Taking lessons from the development of fluorescent proteins, the challenges in applying the photoinducible bioorthogonal chemistry in biology are threefold. First, there is a continuing need to optimize the properties of the tetrazole and alkene reagents, e.g., faster reaction kinetics, increased bioorthogonality, and more robust photophysical properties of the resulting pyrazoline cycloadducts. Second, more efficient delivery systems, e.g., genetic and biochemical methods for encoding the reactive tetrazole and alkene structures into proteins, need to be developed and standardized for the wider adoption of this unique chemical tool by biologists. And finally, new reaction-driven optogenetic modalities need to be developed in order to expand the utility of this photoinducible bioorthogonal chemistry in biology beyond biomolecular visualization. With these developments, it might be possible eventually to use light to control defined molecular-scale events occurring in a specified cellular population while they remain functionally embedded within an intact tissue system with spatial and temporal resolution.

Scheme 4.

Selective PEGylation of an azirine-containing lysozyme by mPEG-fumarate 26 via a photoinduced azirine-alkene cycloaddition reaction.

Biographies

Reyna Koreen V. Lim was born in Gamu Isabela, Philippines in 1982. She obtained her B.S. in Chemistry from the University of the Philippines Diliman in 2003 where she also worked as a chemistry instructor before coming to the State University of New York at Buffalo in 2007. She is currently a Ph.D. student under the guidance of Professor Qing Lin and her research focuses on the development of bioorthogonal reactions and their applications in biology.
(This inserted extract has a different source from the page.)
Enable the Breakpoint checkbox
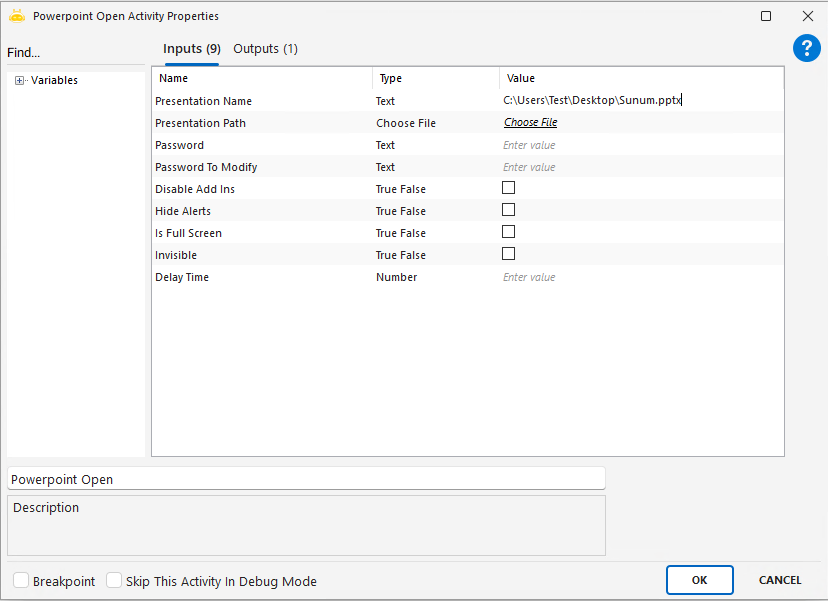This screenshot has width=828, height=601. pos(21,580)
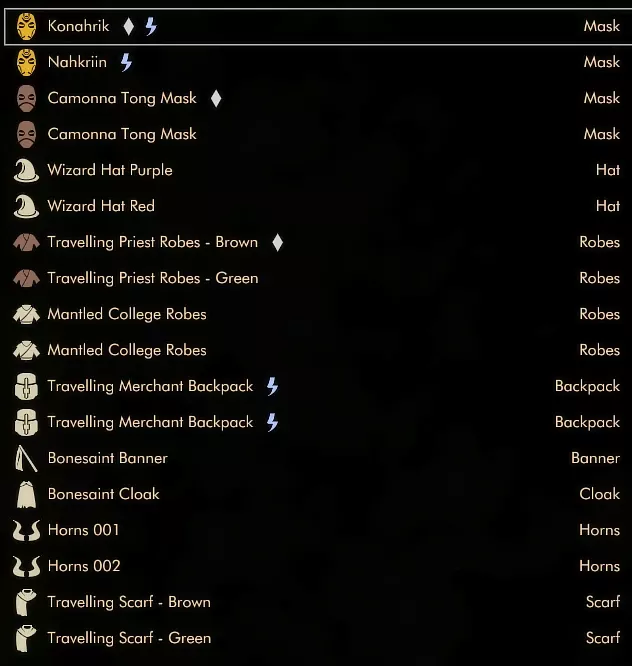This screenshot has height=666, width=632.
Task: Click the blue lightning bolt beside Nahkriin
Action: (x=126, y=62)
Qing Lin received his B.S. in Chemistry from University of Science and Technology of China in 1994, and his Ph.D. in Organic Chemistry from Yale University in 2000 under the guidance of Professor Andrew Hamilton. He then worked in Professor Peter Schultz’s lab at Scripps Research Institute as a Damon Runyon Postdoctoral Fellow. After a brief stay in industry, he joined the faculty of the State University of New York at Buffalo in 2005 where he is now an Assistant Professor of Chemistry. His research interests include the development of (i) photoinducible bioorthogonal reactions, (ii) enabling chemistries for peptide-based therapeutics, and (iii) protein-based organelles for synthetic biology applications.